And I finally got a chance to watch it and while I don't think it's as awful as people have said, but this is unfortunately a messy film that could have easily been good. If only it was in the right hands.

I remember a time when I couldn't stand McConaughey, but he really has proven himself as an actor that it eventually did win me over. And in this movie I would say that McConaughey did a decent performance and in the scenes where the character is having a breakdown I thought he was pretty good. Unfortunately it wasn't a great performance and that's because there was plenty of times where I found myself laughing at the wrong moments. There's a scene in this movie where McConaughey character falls over and lands straight down onto his face, and the sound of him in pain was so weird but laughable at the same time. I can't believe Gus Van Sant looked at that scene and thought it was good. Like, Come on Gus.

Gus Van Sant has made many movies that I liked and some that I consider misfires.

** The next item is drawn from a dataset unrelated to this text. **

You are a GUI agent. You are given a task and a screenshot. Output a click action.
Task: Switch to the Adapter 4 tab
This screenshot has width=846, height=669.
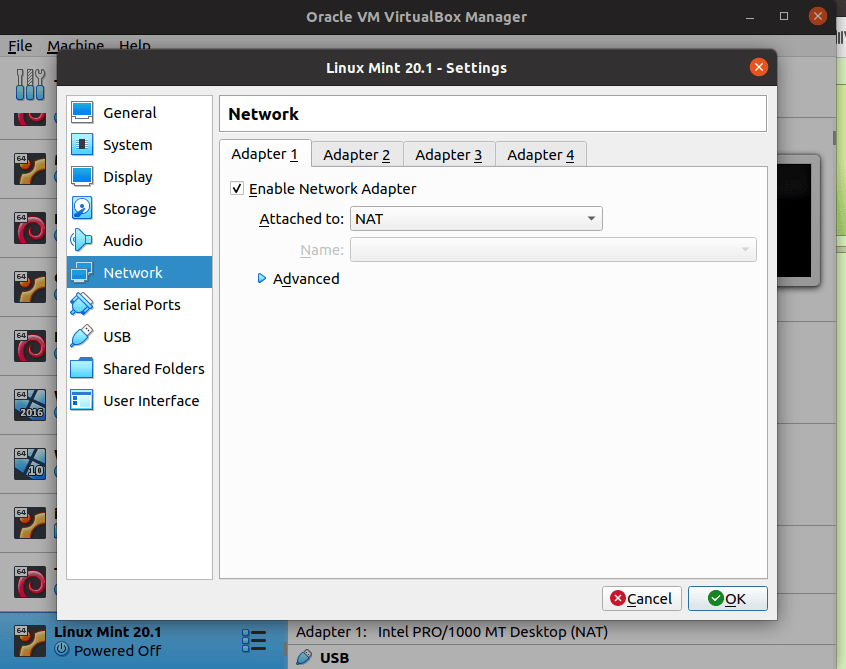coord(541,154)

But I personally think that this is Gus Van Sant biggest misfire, because there's nothing special in the film making and a lot of things felt like it was missing something. It lacks detail and there's so many things in this that I felt was a miss opportunity of being great. And the cheap flashback scenes really do drag this out and wasn't that interesting that I kinda zoned out every time it cuts back. It would have been great if there was a little bit of Mystery to McConaughey character of why he's there and what is he's motivations to bring himself to do this and drop little hints to get us thinking. But instead we get lazy flashback scenes with him and his wife (played by Naomi Watts) that makes it very clear straight away of what he's motivation are for ending he's life, because it's that predictable.

This movie is so predictable that I saw a lot of things coming. Like if a scene seems a bit too happy (for a depressing movie like this), you know something bad is going to happen and of course something bad happens. This really hurts the movie in terms of the emotional elements, because when there's tragic or emotional happening, I'm not really feeling it as I saw it coming miles away.

For a premise like this, that involves two suicidal people lost deep in the Forrest that's known for people going there to take their own lives, should at least been interesting. It should have a took a risk by asking unique and challenging questions that would make you think.

What really makes us so alive?

Or

What's the reason to stay alive?

It should have challenge you as an audience member and while some may disagree with it, at least it gets you talking.

Overall rating: The Sea of Trees was dull, empty and a massive disappointment. But hey, at least I finally know why this was panned by critics.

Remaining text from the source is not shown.